**Task objective:** Each line of the records that holds the word "header" should be copied out.

━━━━━━

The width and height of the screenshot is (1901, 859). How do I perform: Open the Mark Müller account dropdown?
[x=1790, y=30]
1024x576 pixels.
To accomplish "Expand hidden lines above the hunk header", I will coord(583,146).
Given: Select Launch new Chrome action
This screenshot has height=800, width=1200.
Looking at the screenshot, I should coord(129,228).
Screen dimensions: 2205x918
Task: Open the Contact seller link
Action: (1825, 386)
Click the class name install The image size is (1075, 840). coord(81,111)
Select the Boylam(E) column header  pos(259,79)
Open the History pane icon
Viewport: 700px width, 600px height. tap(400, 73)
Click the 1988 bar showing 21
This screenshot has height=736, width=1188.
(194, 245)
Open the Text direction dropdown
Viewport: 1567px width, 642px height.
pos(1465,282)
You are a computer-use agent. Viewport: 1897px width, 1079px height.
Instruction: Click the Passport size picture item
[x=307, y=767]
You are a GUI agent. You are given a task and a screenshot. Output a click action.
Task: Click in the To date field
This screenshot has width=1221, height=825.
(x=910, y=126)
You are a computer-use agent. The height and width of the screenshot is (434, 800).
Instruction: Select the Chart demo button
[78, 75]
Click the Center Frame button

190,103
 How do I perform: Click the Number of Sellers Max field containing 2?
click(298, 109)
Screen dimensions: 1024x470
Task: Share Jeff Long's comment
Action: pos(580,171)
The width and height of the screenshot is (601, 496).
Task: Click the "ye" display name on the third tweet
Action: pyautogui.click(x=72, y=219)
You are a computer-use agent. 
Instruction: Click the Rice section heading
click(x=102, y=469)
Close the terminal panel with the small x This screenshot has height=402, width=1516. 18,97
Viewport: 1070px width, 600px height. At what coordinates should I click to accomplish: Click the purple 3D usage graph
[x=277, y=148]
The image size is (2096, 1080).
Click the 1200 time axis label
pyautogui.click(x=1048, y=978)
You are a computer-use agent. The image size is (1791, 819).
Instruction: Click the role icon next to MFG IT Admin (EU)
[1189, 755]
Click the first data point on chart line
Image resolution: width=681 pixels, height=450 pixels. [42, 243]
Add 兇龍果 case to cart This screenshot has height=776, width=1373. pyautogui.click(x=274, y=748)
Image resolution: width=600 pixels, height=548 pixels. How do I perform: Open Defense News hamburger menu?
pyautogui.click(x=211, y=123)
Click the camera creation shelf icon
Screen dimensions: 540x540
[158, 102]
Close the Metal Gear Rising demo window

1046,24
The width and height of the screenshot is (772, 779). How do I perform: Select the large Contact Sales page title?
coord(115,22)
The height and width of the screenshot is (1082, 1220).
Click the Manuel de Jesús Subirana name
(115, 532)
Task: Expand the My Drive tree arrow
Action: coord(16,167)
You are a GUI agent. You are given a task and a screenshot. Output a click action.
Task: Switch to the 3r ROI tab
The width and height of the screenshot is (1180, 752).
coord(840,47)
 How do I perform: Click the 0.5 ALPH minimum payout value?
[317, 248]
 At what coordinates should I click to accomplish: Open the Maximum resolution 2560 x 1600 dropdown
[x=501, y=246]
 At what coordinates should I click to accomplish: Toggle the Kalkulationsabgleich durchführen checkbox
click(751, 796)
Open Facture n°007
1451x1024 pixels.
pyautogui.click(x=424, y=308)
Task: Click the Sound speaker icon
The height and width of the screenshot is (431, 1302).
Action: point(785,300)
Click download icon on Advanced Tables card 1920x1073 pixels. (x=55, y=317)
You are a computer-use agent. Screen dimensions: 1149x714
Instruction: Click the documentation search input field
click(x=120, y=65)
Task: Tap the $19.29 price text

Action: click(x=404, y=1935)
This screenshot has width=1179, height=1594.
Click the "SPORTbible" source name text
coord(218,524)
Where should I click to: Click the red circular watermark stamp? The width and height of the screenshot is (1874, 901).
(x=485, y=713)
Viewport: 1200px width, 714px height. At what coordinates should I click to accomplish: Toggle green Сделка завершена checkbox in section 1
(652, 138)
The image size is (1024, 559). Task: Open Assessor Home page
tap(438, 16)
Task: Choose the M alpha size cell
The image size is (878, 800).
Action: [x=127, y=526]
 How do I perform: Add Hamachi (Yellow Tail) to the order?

━━━━━━

**Answer to the exercise:**
To accomplish "Expand hidden lines above the hunk header", I will coord(583,146).
Select the Boylam(E) column header  pos(259,79)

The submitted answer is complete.